Club Q, the Colorado LGBTQ+ club where five people were killed in a 2022 mass shooting, will reopen in a new venue under a modified name, its owners announced.
“Both locally and nationally, Club Q’s reopening sends a strong message that hate will not win, love will always prevail,” the club’s management said in a statement. “Over the last 11 months, we have heard the perspectives of survivors, victims’ families and the greater community. The voices are overwhelmingly strong, Club Q must return – when and where has been the main debate.”
And the owners added: “Safe venues are still very important. Transgender people are being attacked and legislated against throughout the country and the art of drag is under attack as grooming. The Q, in the tradition of Club Q, will stand up to these attacks.”
The new venue will be called The Q and will operate out of the Satellite Hotel in Colorado Springs. Management did not announce a timeline for the re-opening.
The group also said the designing of a memorial for the five victims of the shooting – Daniel Aston, Raymond Green Vance, Kelly Loving, Ashley Paugh and Derrick Rump – is still in progress.
The city has marked the tragedy in other ways.
In June 2023, Richard Fierro, an Army veteran who helped subdue the shooter, was made grand marshal in the city’s Pride parade.

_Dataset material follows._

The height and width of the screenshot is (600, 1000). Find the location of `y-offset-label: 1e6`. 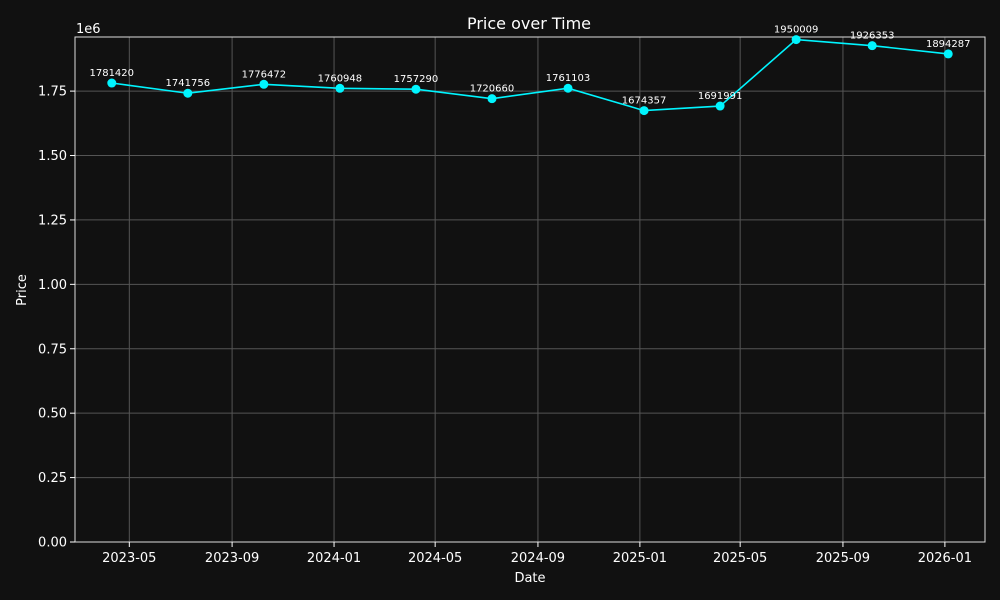

y-offset-label: 1e6 is located at coordinates (88, 30).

“I’m blown away by the stories I’ve heard ... I already thought I knew what was going on in the LGBTQ community, but I didn’t,” he told The Independent. “And hearing the stories of these kids, it’s still just as hard as it was back in the 80s and 90s when I was watching my friends go through this.

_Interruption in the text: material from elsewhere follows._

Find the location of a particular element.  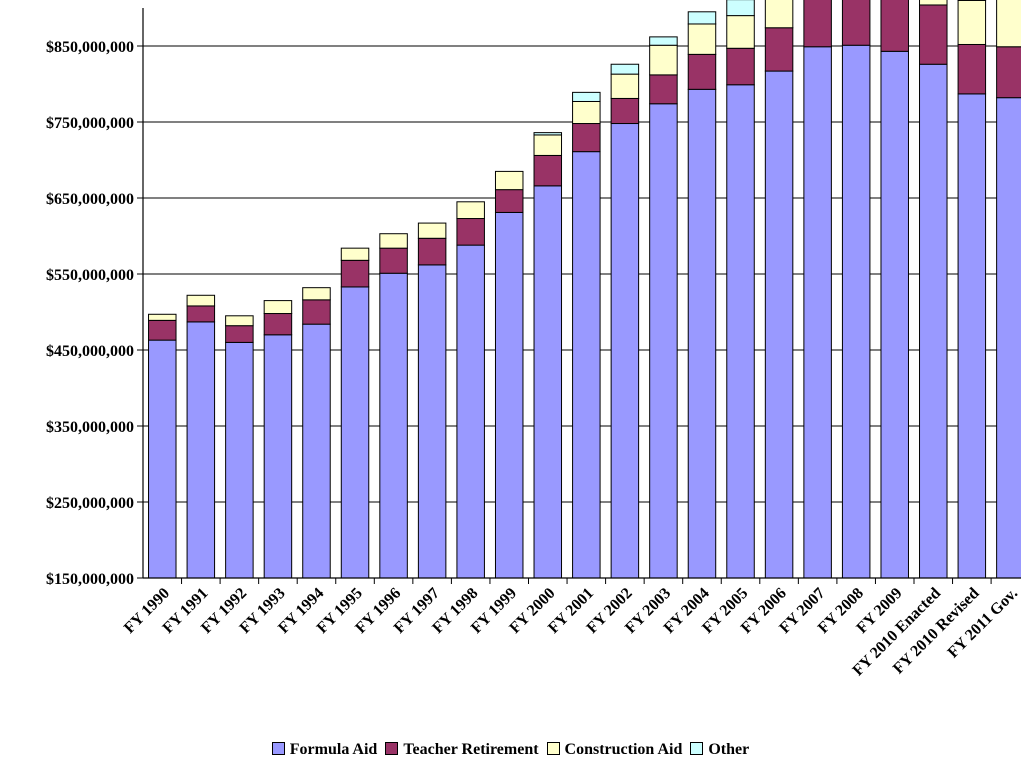

legend-label: Teacher Retirement is located at coordinates (471, 750).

In November, Anderson Lee Aldrich opened fire with an assault-style rifle, killing five and injuring 19 others.
In June, he pleaded guilty to five counts of first-degree murder among numerous other charges and was sentenced to life without parole.

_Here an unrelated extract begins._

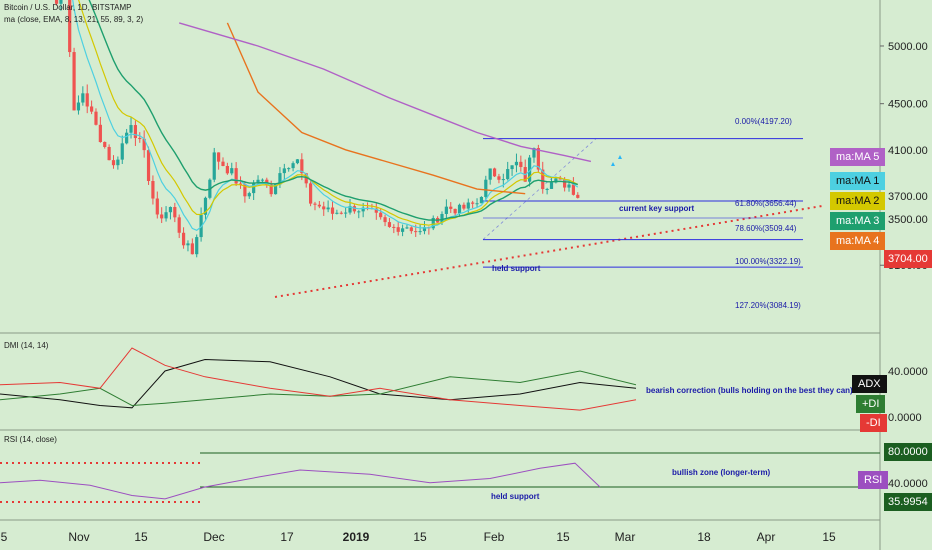  Describe the element at coordinates (908, 484) in the screenshot. I see `rsi-axis-tick-label: 40.0000` at that location.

“That is the longest sentence ever achieved in the Fourth Judicial District and the second, to my knowledge, longest sentence ever achieved in the state of Colorado, second only to the sentence achieved in the Aurora theater shooting case,” Fourth Judicial District Attorney Michael Allen said at the time of the case.
The shooter was able to obtain multiple weapons, including one purchased by their mother, despite being charged in 2021 with felony menacing and first-degree kidnapping after making a bomb threat.
The charges were later dropped and its records were sealed.
Critics have argued the ability of the shooter to obtain multiple weapons shows the limits of Colorado’s red flag laws.